Samedi
4 mars 2006
Homélie du frère Antoine-Emmanuel, fmj
«
Viens, suis moi
» - Luc 5, 27-32
Dans une église de Rome, Saint Louis des Français,
se trouve un magnifique tableau du Caravage
qui représente la scène évangélique dont
nous venons d’entendre le récit.
Lévi est dans une sorte de cave, un bas fond obscur
occupé à ses affaires bien troubles.
Jésus le regarde, le désigne, l’appelle
et le tableau est tel que la présence de Jésus
est inséparable de la lumière.
Le tableau laisse deviner la voix de Jésus
qui lui dit : « suis-moi ».
Viens Lévi,
Je viens te chercher dans tes obscurités.
Aujourd’hui, je t’appelle
pour que nous marchions ensemble
sur la voie de l’amour,
moi avec toi,
toi avec moi.

Frères et sœurs, voilà ce que fait Jésus,
Il vient nous appeler pour
que nous prenions la route de l’amour,
la route de son Amour.
Voilà ce qu’Il fit pour Lévi
Voilà ce qu’Il fait aujourd’hui
comme nous l’illustre le témoignage suivant.
Le Père Émilien Tardif raconte
que lors d’une messe pour les malades,
il reçut dans son cœur une parole de connaissance
selon laquelle le Seigneur était en train de guérir
une femme qui en ce moment-même
ressentait une grande chaleur dans le ventre.
Il proclama cette parole
devant les milliers de fidèles présents.
Plus tard, il invita la personne concernée à venir
témoigner,
mais personne ne se présenta,
ce qui laissa tout l’assemblée assez perplexe.
Le lendemain il vit venir à lui une femme de 21 ans
qui se prostituait depuis l’âge de 14 ans.

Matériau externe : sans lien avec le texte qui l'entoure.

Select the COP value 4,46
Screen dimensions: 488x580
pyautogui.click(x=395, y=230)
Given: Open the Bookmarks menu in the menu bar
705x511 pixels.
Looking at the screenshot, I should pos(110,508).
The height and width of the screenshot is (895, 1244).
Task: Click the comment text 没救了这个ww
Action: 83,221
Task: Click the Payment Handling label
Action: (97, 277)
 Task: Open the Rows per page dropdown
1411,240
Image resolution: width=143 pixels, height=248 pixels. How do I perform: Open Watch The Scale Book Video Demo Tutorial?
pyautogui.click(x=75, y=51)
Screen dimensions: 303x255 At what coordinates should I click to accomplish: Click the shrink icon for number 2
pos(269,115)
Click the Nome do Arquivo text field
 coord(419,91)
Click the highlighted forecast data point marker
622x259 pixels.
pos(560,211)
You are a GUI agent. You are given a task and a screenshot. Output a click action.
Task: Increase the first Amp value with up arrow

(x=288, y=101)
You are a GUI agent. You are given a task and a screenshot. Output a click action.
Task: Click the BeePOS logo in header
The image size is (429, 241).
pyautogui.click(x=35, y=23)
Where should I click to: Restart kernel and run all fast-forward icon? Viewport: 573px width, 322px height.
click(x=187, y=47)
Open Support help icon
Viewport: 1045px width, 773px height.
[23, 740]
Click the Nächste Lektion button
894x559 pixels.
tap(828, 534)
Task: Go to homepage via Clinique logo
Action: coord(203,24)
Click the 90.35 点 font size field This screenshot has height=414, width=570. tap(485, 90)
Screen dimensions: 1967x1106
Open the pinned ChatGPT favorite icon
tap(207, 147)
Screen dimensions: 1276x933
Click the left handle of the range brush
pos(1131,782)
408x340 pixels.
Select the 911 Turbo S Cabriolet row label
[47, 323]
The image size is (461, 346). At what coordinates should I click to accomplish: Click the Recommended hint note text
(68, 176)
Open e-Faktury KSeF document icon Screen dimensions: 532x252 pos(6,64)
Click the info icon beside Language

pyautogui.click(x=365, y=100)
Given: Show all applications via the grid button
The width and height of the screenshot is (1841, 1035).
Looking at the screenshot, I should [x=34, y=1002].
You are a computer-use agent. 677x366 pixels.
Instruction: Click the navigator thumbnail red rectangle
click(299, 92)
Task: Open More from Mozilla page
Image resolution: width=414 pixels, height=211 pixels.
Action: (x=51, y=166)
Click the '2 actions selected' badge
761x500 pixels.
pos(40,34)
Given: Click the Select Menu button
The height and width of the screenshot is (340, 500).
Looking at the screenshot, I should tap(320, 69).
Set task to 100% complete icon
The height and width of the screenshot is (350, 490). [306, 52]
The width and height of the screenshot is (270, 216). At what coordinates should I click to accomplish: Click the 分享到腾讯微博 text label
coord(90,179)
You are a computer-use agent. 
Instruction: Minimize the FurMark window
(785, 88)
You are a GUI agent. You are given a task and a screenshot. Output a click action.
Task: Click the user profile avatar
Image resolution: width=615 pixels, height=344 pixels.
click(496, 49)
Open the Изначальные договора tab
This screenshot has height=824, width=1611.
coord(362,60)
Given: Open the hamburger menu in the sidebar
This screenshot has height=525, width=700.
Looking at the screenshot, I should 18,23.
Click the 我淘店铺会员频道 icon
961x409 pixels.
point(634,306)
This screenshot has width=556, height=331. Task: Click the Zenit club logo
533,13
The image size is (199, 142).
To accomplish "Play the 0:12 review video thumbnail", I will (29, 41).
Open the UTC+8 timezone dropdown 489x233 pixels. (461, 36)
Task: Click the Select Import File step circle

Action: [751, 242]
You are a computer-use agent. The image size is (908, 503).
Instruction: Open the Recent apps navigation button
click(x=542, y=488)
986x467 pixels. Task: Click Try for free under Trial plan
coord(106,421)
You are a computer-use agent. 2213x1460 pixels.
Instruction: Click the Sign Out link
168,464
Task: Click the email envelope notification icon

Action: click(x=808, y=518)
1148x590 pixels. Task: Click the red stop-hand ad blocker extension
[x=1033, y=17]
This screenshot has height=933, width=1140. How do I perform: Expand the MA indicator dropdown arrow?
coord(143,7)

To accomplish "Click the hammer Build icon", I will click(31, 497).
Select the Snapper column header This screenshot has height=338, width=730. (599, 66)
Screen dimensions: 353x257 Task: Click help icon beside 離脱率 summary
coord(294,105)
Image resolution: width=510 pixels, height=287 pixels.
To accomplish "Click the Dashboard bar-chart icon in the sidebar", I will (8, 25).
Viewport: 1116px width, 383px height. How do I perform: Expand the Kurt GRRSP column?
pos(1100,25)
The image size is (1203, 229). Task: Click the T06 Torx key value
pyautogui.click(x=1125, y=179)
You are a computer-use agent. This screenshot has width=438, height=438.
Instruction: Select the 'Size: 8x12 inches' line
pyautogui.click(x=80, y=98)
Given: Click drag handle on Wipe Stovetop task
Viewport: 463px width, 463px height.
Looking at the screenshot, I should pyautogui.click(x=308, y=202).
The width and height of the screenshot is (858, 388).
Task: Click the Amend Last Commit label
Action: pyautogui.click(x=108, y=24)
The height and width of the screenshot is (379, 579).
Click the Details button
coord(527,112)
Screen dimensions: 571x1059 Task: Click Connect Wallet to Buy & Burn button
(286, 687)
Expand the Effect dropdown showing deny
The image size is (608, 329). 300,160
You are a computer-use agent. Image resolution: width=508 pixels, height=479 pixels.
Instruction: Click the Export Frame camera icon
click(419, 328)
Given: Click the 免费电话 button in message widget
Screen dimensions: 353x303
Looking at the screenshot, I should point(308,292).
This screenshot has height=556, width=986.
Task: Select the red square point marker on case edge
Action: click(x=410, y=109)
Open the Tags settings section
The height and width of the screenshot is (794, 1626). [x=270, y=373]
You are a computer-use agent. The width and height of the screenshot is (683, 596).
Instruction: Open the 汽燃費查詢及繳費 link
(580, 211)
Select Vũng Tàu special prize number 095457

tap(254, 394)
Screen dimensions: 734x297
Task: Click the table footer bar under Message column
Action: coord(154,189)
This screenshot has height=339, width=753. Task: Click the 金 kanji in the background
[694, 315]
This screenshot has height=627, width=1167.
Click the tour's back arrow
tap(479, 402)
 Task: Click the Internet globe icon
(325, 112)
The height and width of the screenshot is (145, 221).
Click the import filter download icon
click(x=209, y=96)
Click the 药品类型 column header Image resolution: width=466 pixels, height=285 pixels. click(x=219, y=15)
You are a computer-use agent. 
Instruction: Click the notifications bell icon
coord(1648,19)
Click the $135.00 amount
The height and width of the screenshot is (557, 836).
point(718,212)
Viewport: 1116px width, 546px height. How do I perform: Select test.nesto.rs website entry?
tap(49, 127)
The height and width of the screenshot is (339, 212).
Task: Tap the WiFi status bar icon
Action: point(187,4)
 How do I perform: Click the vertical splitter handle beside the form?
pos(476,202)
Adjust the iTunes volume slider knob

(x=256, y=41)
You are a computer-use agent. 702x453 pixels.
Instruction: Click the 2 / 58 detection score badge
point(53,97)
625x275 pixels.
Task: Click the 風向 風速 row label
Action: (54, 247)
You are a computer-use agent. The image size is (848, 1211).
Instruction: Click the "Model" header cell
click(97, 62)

Elle lui raconta que, malade d’une tumeur intestinale,
elle avait voulu venir à la célébration pour les
malades.
Mais écrasée par la honte d’elle-même et de sa vie,
elle s’était cachée en dehors de l’enceinte
où avait lieu la célébration, derrière des
palissades.
Là, elle avait entendu la parole de connaissance
au moment même
où une grande chaleur la brûlait intérieurement.
Elle avait été guérie par Jésus,
mais elle était encore incapable de venir témoigner.
Cette femme guérie s’est ensuite convertie
et est devenue une missionnaire de feu
en particulier dans le milieu d’où elle venait.
Jésus était venu la chercher, l’appeler,
et la mettre en route sur le chemin de l’amour,
de l’amour vrai et gratuit.
Frères et sœurs, voilà le style de Jésus :
venir nous chercher dans nous obscurités,
derrière nos palissades pour nous appeler à l’amour.
Il vient chercher les plus pauvres
ceux qui ont honte d’eux-mêmes devant Dieu,
devant les autres ;
ceux qui ont besoin d’être restaurés
dans l’estime d’eux-mêmes …
N'en n'avons-nous pas tous besoin ?
En Jésus nous voyons les pas de Dieu
qui est en route dans son pèlerinage intérieur,
le « pèlerinage intérieur » de Dieu
parti pour nous rechercher
et pour marcher avec nous.
Comme Lévi le publicain
ou cette jeune femme prostituée,
Jésus nous rend capables d’aimer
et d’aller avec lui à la rencontre des frères.
Le Carême est de ce point de vue
l’occasion d’un pèlerinage extraordinaire.
Non pas un pèlerinage
vers un sanctuaire ou vers la Terre sainte,
mais un pèlerinage vers ce frère, cette sœur,
ce voisin, cette collègue,
vis-à-vis de qui je me tiens à distance.
C’est peut-être cela le plus beau pèlerinage du
Carême.
Il ne s’agit pas de franchir des océans,
mais peut-être de franchir la porte de notre voisin de palier.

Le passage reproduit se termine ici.